**Excerpt provided:**
The Green Bay Packers won the Super Bowl ten years ago this weekend.
After which newly-elected Wisconsin GOP Governor Scott Walker quickly destroyed the joyous, unifying statewide vibe when he 'dropped [his Act 10] bomb' on unionized teachers and other essential public sector employees to curry favor with anti-union donors.
And to fuel what would ultimately be his historically-short and flawed 2015 presidential bid.
But Walker was riding high in 2011 and had no use for modesty when caught bragging about Act 10 to a caller he thought was the influential anti-union billionaire David Koch:
This is an exciting time. This is — you know, I told my cabinet, I had a dinner the Sunday, or excuse me, the Monday right after the 6th. Came home from the Super Bowl where the Packers won, and that Monday night I had all of my cabinet over to the residence for dinner. Talked about what we were gonna do, how we were gonna do it. We’d already kinda built plans up, but it was kind of the last hurrah before we dropped the bomb. And I stood up and I pulled out a picture of Ronald Reagan, and I said, you know, this may seem a little melodramatic, but 30 years ago, Ronald Reagan, whose 100th birthday we just celebrated the day before, had one of the most defining moments of his political career, not just his presidency, when he fired the air-traffic controllers. And, uh, I said, to me that moment was more important than just for labor relations or even the federal budget, that was the first crack in the Berlin Wall and the fall of Communism because from that point forward, the Soviets and the Communists knew that Ronald Reagan wasn’t a pushover. And, uh, I said this may not have as broad of world implications, but in Wisconsin’s history — little did I know how big it would be nationally — in Wisconsin’s history, I said this is our moment, this is our time to change the course of history.

**Data lines:**

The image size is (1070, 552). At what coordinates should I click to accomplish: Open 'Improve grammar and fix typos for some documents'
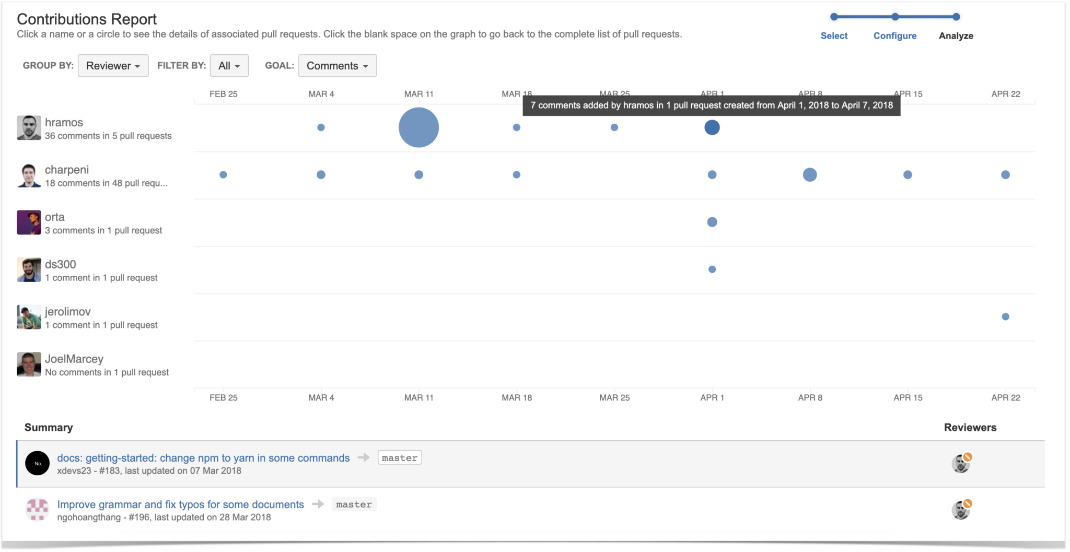pyautogui.click(x=180, y=504)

**Aim:**
Print verbatim the portion of the passage on Scott Walker and Act 10 that opens with the words containing "The Green Bay" and closes with "with anti-union donors.".

**Answer for this exercise:**
The Green Bay Packers won the Super Bowl ten years ago this weekend.
After which newly-elected Wisconsin GOP Governor Scott Walker quickly destroyed the joyous, unifying statewide vibe when he 'dropped [his Act 10] bomb' on unionized teachers and other essential public sector employees to curry favor with anti-union donors.